#### [ФРАГМЕНТ ТЕКСТА]
Только в середине января 1945 г. возобновилось наступление в Польше — к тому времени повстанцы были уже уничтожены. Это наступление привело Красную Армию в апреле 1945 г. в Берлин. Затем последовало самоубийство Гитлера и окончательная капитуляция Германии 9 мая 1945 г.

В период, непосредственно предшествовавший началу войны и в первые ее месяцы советская система в наибольшей степени проявила присущие ей косность и неповоротливость. Действительно, велась серьезная подготовка к войне — она, конечно же, началась сразу после прихода Гитлера к власти в январе 1933 г. Но приготовления эти нередко были плохо продуманы и выполнялись отнюдь не на должном уровне. Отчасти это объясняется тем, что Сталин уничтожил во время чисток 1937–38 гг. своих лучших командиров. Другой причиной, возможно, стало то, что после заключения в августе 1939 г. нацистско-советского пакта Сталин свято в него уверовал и считал, что он обеспечивает постоянную — или по меньшей мере на несколько лет — безопасность Советскому Союзу, а за это время вооруженные силы страны станут более мощными.

#### [ИСХОДНЫЙ СПИСОК]

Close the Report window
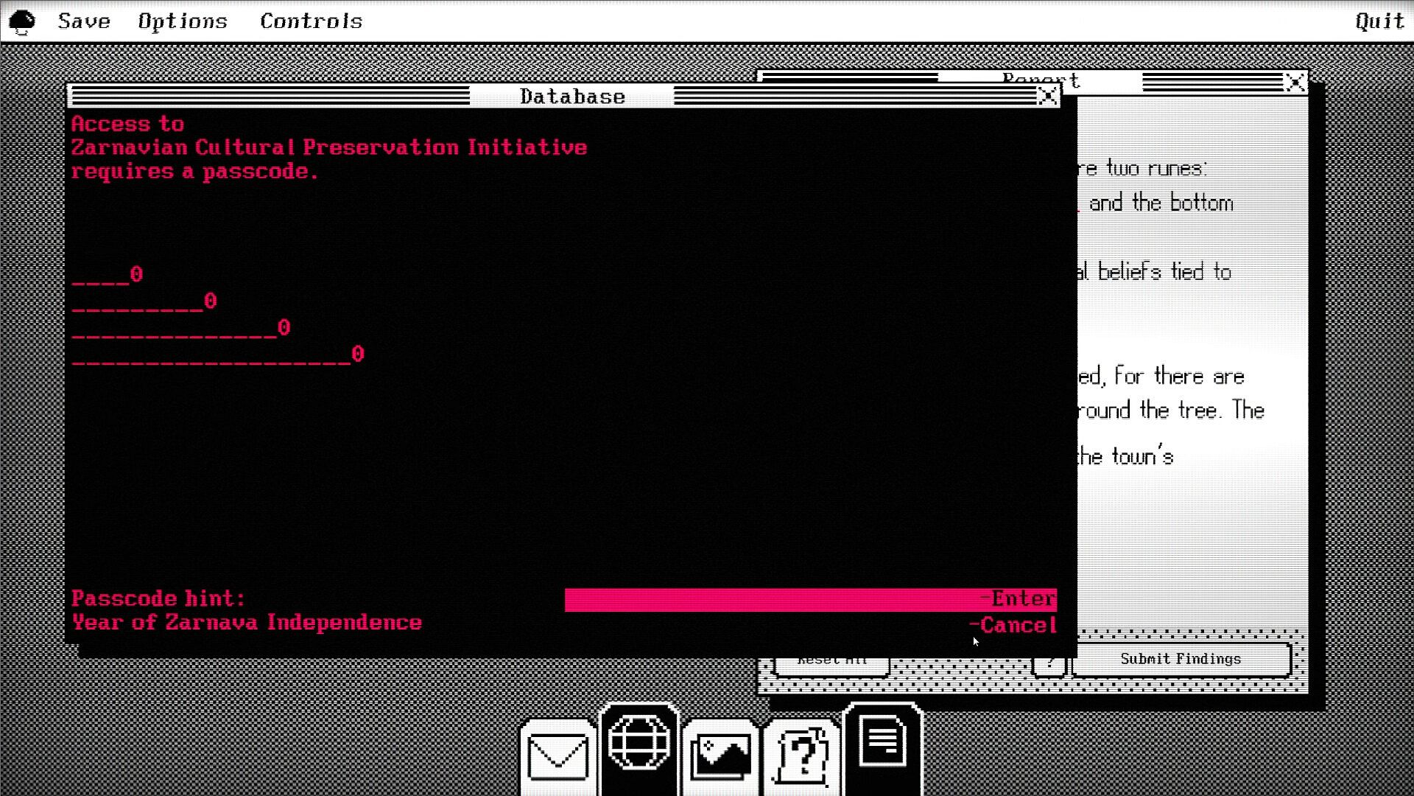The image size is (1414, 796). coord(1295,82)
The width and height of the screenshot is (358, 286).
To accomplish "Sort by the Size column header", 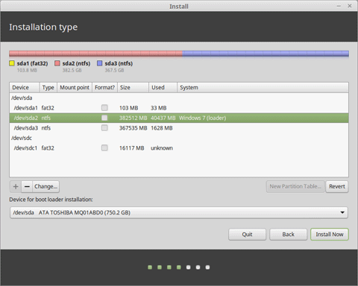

...

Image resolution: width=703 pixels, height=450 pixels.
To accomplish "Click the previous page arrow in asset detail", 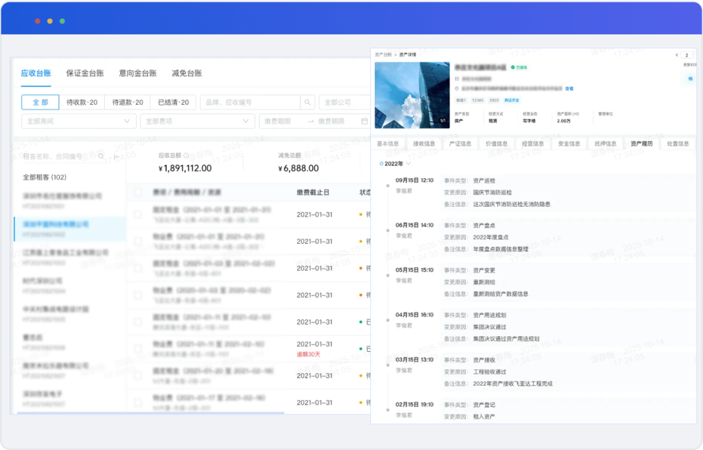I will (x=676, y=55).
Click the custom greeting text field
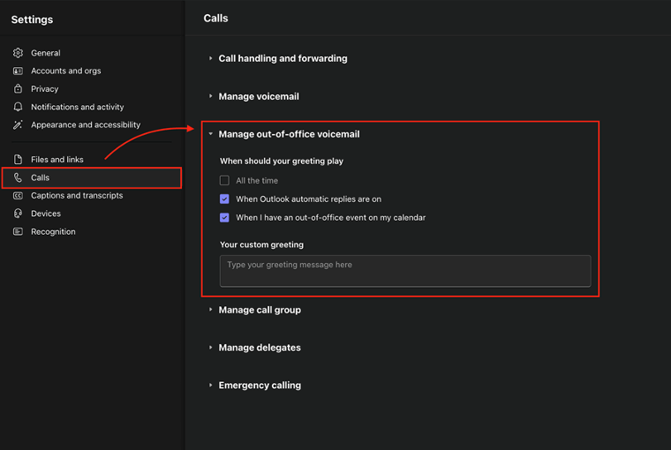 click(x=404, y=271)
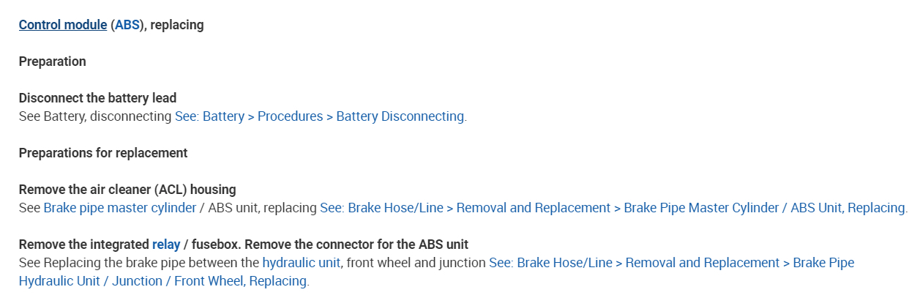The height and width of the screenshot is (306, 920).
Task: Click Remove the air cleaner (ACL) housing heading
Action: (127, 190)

#### [КРАТКОЕ ЗАДАНИЕ]
Пожалуйста, приведите ещё раз дословно часть фрагмента о Советском Союзе в войне, которая открывается словами «Только в середине» и завершается словами «мая 1945 г.». Список взят из другого источника.

#### [РЕЗУЛЬТАТ ВЫПОЛНЕНИЯ]
Только в середине января 1945 г. возобновилось наступление в Польше — к тому времени повстанцы были уже уничтожены. Это наступление привело Красную Армию в апреле 1945 г. в Берлин. Затем последовало самоубийство Гитлера и окончательная капитуляция Германии 9 мая 1945 г.